“Shout your praises to God, everybody! Let loose and sing! Strike up the band! Round up an orchestra to play for God, Add on a hundred-voice choir. Feature trumpets and big trombones, Fill the air with praises to King God. Let the sea and its fish give a round of applause, With everything living on earth joining in.”
Psalm 98:4-7 (The Message)
I can’t tell you what triggered it. I can tell you where I was when it occurred. It was an otherwise ordinary day and my family and I were walking home from my in-laws. It’s a short walk, really. Across the field. I wasn’t talking, just watching…when all of a sudden I was filled with an overwhelming love for my Heavenly Father. Not for anything in particular. Just…for everything! Then I started to feel guilty. I know…you are probably thinking why?
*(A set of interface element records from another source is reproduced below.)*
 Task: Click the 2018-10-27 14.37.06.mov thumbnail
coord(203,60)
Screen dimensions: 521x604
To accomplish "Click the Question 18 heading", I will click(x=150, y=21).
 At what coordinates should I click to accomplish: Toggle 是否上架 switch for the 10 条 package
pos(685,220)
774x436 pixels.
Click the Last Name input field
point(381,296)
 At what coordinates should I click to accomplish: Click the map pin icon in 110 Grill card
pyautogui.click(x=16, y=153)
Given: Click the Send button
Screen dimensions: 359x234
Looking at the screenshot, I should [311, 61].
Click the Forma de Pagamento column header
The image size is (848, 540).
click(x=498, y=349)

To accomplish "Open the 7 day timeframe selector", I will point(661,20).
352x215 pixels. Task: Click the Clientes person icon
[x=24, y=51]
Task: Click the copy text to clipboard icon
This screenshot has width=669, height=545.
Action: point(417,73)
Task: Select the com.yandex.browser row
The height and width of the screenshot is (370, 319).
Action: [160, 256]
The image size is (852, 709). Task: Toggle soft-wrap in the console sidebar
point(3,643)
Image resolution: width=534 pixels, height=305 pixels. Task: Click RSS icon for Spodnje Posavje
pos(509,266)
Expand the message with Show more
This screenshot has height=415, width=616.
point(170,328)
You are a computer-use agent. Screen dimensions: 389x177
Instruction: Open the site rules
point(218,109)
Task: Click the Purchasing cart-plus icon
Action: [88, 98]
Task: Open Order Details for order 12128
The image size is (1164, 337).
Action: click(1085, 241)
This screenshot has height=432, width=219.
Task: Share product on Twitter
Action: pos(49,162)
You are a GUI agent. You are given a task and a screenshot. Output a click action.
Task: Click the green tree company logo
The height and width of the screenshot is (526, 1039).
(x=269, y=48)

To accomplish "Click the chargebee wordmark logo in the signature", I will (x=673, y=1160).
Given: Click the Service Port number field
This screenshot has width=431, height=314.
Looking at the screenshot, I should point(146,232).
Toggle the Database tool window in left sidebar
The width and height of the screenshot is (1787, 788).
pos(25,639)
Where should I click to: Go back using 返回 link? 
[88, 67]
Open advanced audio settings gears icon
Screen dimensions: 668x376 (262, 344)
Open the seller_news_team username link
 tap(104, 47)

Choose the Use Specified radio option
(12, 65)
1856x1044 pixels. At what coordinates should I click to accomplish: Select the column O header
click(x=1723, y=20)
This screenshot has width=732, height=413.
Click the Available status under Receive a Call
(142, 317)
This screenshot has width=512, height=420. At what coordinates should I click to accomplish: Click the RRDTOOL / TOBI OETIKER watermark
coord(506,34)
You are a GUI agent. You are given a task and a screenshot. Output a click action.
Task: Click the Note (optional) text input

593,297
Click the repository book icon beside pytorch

My thinking went like this. “I should be thankful like this all the time, Lord, never taking for granted the blessings You have given me of being alive, having the love of a family, extended family, friends, health, food, a safe house, etc.” Then I got quiet and just listened. Soon, I saw God’s response.
He drew my attention to my husband, up ahead, actively engaged in a fun conversation with our oldest. I watched him smile the way that melts my heart and I was reminded of the fact I love my husband all the time, but there are certain times when I feel especially close to him. During those times, my heart swells to overflowing with love for my best friend, the father of my children. It doesn’t mean I don’t love him any other time, it just means I appreciate even more what he means to me.
That realization took away the guilt I had been feeling and I was free to continue to enjoy the overwhelming love I was experiencing toward the Creator of the Universe. I realized I don’t have to feel guilty when my feelings are less enthusiastic, I don’t have to feel better about myself when they are overwhelming. Feelings shift constantly and I don’t have to feel guilty about that.
Just like with my husband, God knows my love for Him never disappears. Sometimes, though, I get the pleasure of experiencing moments of overwhelming love that take my breath away. When life’s burdens weigh me down, it’s nice to be able to remember just how blessed I really am. As with my husband, I treasure those times of feeling extremely connected to my Heavenly Father.